WHAT NEEDS TO BE DONE: Repeat back the entries that follow, keeping every word as it is.

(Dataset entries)
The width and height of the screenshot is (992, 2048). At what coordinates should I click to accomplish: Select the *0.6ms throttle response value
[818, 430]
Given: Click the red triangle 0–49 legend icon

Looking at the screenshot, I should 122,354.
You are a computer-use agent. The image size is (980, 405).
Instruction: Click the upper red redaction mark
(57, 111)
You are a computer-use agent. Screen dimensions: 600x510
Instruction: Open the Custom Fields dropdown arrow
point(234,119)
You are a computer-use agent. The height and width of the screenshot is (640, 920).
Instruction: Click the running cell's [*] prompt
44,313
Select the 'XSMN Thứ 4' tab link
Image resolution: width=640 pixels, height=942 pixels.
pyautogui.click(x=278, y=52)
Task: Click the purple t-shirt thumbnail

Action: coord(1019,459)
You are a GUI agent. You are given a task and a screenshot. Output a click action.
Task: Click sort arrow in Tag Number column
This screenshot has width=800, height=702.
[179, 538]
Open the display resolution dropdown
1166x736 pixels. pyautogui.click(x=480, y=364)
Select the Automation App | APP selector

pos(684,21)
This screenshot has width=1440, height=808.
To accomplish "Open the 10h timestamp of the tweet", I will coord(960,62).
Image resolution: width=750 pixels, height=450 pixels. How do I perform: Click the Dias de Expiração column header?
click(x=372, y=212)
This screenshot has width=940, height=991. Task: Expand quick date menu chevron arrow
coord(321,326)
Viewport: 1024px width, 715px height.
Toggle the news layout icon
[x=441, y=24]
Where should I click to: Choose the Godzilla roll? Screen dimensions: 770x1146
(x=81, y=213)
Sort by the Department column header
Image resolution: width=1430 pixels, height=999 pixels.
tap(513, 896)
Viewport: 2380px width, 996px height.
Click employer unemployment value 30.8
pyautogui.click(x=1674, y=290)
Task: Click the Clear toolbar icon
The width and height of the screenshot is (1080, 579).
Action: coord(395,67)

ANSWER SPACE:
The width and height of the screenshot is (992, 2048). At what coordinates should I click to accomplish: Select the *0.6ms throttle response value
[818, 430]
Given: Click the red triangle 0–49 legend icon

Looking at the screenshot, I should 122,354.
You are a computer-use agent. The image size is (980, 405).
Instruction: Click the upper red redaction mark
(57, 111)
You are a computer-use agent. Screen dimensions: 600x510
Instruction: Open the Custom Fields dropdown arrow
point(234,119)
You are a computer-use agent. The height and width of the screenshot is (640, 920).
Instruction: Click the running cell's [*] prompt
44,313
Select the 'XSMN Thứ 4' tab link
Image resolution: width=640 pixels, height=942 pixels.
pyautogui.click(x=278, y=52)
Task: Click the purple t-shirt thumbnail

Action: coord(1019,459)
You are a GUI agent. You are given a task and a screenshot. Output a click action.
Task: Click sort arrow in Tag Number column
This screenshot has width=800, height=702.
[179, 538]
Open the display resolution dropdown
1166x736 pixels. pyautogui.click(x=480, y=364)
Select the Automation App | APP selector

pos(684,21)
This screenshot has width=1440, height=808.
To accomplish "Open the 10h timestamp of the tweet", I will coord(960,62).
Image resolution: width=750 pixels, height=450 pixels. How do I perform: Click the Dias de Expiração column header?
click(x=372, y=212)
This screenshot has width=940, height=991. Task: Expand quick date menu chevron arrow
coord(321,326)
Viewport: 1024px width, 715px height.
Toggle the news layout icon
[x=441, y=24]
Where should I click to: Choose the Godzilla roll? Screen dimensions: 770x1146
(x=81, y=213)
Sort by the Department column header
Image resolution: width=1430 pixels, height=999 pixels.
tap(513, 896)
Viewport: 2380px width, 996px height.
Click employer unemployment value 30.8
pyautogui.click(x=1674, y=290)
Task: Click the Clear toolbar icon
The width and height of the screenshot is (1080, 579).
Action: coord(395,67)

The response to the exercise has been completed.